How Linked Are Various Forms of Oppression--and Does it Matter?
This week I have been attending and speaking at Vegan Summerfest, an annual conference that I attended regularly in the pre-pandemic days. The conference is marketed to the public mostly by touting the medical professionals who speak, but there are also numerous presentations on animal ethics and the environment. It's wonderful to be back among old friends and to make some new ones.
I'm giving three talks. I gave one yesterday titled Effective Activism, in which I first discussed the effective altruism movement (including some cringing about the fact that Sam Bankman-Fried is a vegan) and then pivoted to activism. There are quite a few resources out there that provide advice about why and where to give away one's money. For example, Peter Singer--who has been advocating philanthropy directed at the world's neediest people for decades--offers tips about how to donate money effectively at his organization's website. The main focus of my talk was on the emerging body of research on what sorts of methods of activism are most effective under what circumstances and the challenges for measuring outcomes.
I'll also be giving a talk based on my co-authored paper with Sherry Colb, If We Didn't Eat Them They Wouldn't Exist: The Nonidentity Problem's Implications for Animals (Including Humans). The paper itself goes pretty deep into the philosophical literature, so I'll have to try my best to make the arguments accessible.
My third talk (second in the order of the program and later today) is an updated version of one I've given before, called Intersectional Vegan Activism. I described the core of the presentation in an essay on this blog in 2017, which was the first time I delivered it. Obviously, a lot has happened since then: hence the updates.
Of course, in addition to giving my presentations, I'm also attending workshops by numerous other speakers. I attended a terrific talk yesterday by Dawn Hilton-Williams, a multi-talented chef, author, entrepreneur, and activist. Her talk was titled Calling All Allies: A Recipe for Successfully Presenting Health-Wealth within BIPOC Communities. It was chock full of useful tips and perspectives. As a 60-year-old straight white guy talking about intersectionality, I was and am very appreciative.
I want to focus now on something Ms. Hilton-Williams said as an aside--something I've heard a great many other people say on various occasions. Explaining one version of intersectionality (as described in my earlier essay on the topic), she said that "all oppressions are linked." Having heard numerous people make this claim before, I tried to trace it to its source. It's quite possible that there are much earlier versions, but the one to which I found the most back-citation is the 1977 Combahee River Collective Statement by a self-described "collective of Black feminists." It includes the following: "we are actively committed to struggling against racial, sexual, heterosexual, and class oppression, and see as our particular task the development of integrated analysis and practice based upon the fact that the major systems of oppression are interlocking."
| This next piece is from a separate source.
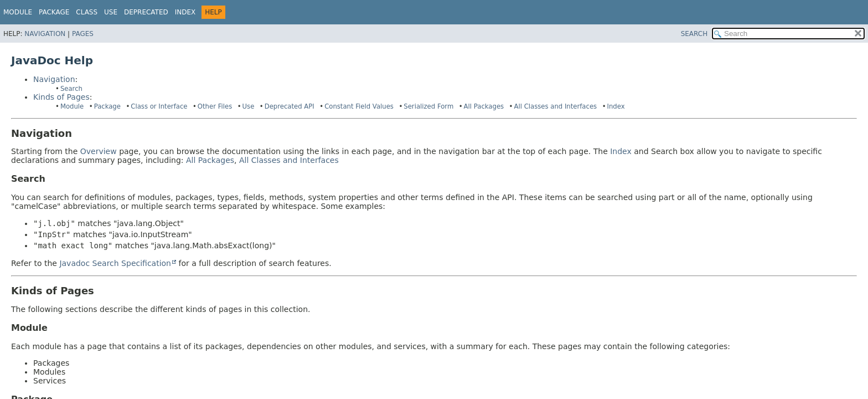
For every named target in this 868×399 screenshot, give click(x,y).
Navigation (45, 34)
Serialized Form (428, 106)
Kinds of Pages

I take "interlocking" to be a synonym for "linked."
Is the claim true? Certainly, many forms of oppression are indeed interlocking or even simply different manifestations of the same ideology. For example, homophobia, transphobia, and sexism are all rooted in a conception of fixed sex/gender roles. That's not to say that there's nothing specific about each of these forms of oppression or that they are exactly the same. But the claim that various forms of oppression are linked does not assert anything quite that radical.
Forms of oppression can be interlocking in other ways. Consider slaughterhouses. They obviously oppress animals slaughtered in them, but they also are terrible for the human workers. And one can see the linkage by noting a common cause: the market imperative to produce as much meat as possible at the lowest possible cost, treating both animal and labor inputs as commodities to be exploited.
To be sure, one can run a bit far with that last form of analysis. Thus, I have encountered Marxist activists and scholars who argue that all oppression is simply the result of applying market logic. But this strikes me as plainly wrong. Some of what we might regard as "cultural" oppression has little to do with the market and is often manifested even as against the economic interests of those who hold the strongest prejudices.
I suspect that all forms of oppression share some characteristics, but that is not the same thing as saying that they are all linked. Think of prominent examples of sexism among the leadership of the civil rights movement. In 1964, Stokely Carmichael infamously said that the only position of women in the movement was "prone." Or consider that the #MeToo movement led to changes in leadership at major animal rights/welfare organizations after credible accusations of serious sex-based misconduct.
Perhaps one could say that the people who fought racism or speciesism while acting as sexists didn't realize that sexism is linked to these other forms of oppression or that particular individual leaders were hypocrites. But that doesn't ring true to me. Rather, the simpler explanation is that not all forms of oppression are strongly linked. Some are. Others are only weakly linked or merely share some characteristics.
Having said all of that, I nonetheless think that the slogan (if that's what it is) that "all" (or as in the Combahee statement, "all major") "forms of oppression are linked" is useful as an organizing principle for advocacy. Finding out that someone opposes racism provides a point of leverage for persuading them also to oppose sexism, homophobia, etc., so long as one can identify reasons for their anti-racism that apply also to those other forms of oppression. And because the primary focus of my revised talk on intersectional vegan activism is how to be persuasive, I end up concluding that it doesn't really matter whether the claim that all forms of oppression are linked is fully true.